▸ **GOAL**
Copy the records word for word, from the very first line down to and including the line that contains "should pyautogui.click(x=112, y=953).".

Extracted data entries
- - -

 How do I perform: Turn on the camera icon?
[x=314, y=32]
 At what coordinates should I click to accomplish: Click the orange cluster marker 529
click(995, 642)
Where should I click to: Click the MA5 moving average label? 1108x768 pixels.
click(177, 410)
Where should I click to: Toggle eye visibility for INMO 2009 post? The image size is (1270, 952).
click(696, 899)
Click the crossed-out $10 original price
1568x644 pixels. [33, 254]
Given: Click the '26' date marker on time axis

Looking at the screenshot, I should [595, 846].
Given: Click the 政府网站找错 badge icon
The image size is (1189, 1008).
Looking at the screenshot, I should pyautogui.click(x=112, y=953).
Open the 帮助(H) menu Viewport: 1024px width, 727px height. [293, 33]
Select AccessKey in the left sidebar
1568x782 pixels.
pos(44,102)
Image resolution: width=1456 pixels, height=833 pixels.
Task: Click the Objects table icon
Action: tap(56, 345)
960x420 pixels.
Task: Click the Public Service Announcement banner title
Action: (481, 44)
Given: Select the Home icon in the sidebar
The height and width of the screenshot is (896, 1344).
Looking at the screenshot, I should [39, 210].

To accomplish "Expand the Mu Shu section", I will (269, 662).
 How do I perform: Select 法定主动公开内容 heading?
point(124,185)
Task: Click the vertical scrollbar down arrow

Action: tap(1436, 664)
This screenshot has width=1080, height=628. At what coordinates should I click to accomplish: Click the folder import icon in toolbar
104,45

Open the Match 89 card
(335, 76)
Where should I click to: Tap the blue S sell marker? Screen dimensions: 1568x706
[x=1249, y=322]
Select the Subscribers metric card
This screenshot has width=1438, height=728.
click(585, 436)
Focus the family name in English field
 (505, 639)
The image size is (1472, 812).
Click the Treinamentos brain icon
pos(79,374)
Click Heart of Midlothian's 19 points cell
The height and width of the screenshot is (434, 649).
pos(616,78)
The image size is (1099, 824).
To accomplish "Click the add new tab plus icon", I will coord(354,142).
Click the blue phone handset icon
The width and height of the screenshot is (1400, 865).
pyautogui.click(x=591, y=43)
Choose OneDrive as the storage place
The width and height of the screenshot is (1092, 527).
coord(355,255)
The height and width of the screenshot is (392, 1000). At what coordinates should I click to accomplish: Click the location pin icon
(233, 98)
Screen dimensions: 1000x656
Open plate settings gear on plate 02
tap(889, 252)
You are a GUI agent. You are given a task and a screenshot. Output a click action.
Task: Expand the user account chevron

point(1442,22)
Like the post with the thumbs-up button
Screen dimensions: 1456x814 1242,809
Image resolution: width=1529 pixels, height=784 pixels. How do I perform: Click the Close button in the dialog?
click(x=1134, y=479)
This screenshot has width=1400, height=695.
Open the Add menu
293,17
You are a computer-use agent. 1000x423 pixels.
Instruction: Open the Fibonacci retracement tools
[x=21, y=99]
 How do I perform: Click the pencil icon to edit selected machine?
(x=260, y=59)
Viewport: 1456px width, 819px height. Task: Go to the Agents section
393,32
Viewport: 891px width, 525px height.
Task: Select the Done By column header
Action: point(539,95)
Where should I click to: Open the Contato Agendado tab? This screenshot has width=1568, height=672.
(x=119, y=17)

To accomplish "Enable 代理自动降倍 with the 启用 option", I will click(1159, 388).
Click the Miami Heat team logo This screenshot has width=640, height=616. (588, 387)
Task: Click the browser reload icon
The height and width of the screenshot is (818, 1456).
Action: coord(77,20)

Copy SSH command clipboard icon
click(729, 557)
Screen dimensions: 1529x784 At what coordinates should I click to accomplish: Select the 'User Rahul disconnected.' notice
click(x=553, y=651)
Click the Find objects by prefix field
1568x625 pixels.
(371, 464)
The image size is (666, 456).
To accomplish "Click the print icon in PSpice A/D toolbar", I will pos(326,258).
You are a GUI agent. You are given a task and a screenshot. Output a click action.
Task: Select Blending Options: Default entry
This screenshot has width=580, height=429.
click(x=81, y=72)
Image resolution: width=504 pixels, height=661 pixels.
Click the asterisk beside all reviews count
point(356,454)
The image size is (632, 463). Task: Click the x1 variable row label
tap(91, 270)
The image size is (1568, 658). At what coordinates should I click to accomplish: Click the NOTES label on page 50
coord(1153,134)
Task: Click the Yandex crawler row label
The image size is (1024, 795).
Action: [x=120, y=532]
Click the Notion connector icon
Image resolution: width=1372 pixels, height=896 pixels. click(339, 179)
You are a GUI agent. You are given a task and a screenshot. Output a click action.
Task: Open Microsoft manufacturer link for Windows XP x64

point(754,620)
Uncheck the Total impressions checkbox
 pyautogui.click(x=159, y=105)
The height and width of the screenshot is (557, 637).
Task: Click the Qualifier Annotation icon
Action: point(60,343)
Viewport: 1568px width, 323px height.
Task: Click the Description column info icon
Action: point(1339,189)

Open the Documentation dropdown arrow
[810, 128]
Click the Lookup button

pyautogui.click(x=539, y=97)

- - -

▸ **SOLUTION FOR THIS TASK**
 How do I perform: Turn on the camera icon?
[x=314, y=32]
 At what coordinates should I click to accomplish: Click the orange cluster marker 529
click(995, 642)
Where should I click to: Click the MA5 moving average label? 1108x768 pixels.
click(177, 410)
Where should I click to: Toggle eye visibility for INMO 2009 post? The image size is (1270, 952).
click(696, 899)
Click the crossed-out $10 original price
1568x644 pixels. [33, 254]
Given: Click the '26' date marker on time axis

Looking at the screenshot, I should [595, 846].
Given: Click the 政府网站找错 badge icon
The image size is (1189, 1008).
Looking at the screenshot, I should pyautogui.click(x=112, y=953).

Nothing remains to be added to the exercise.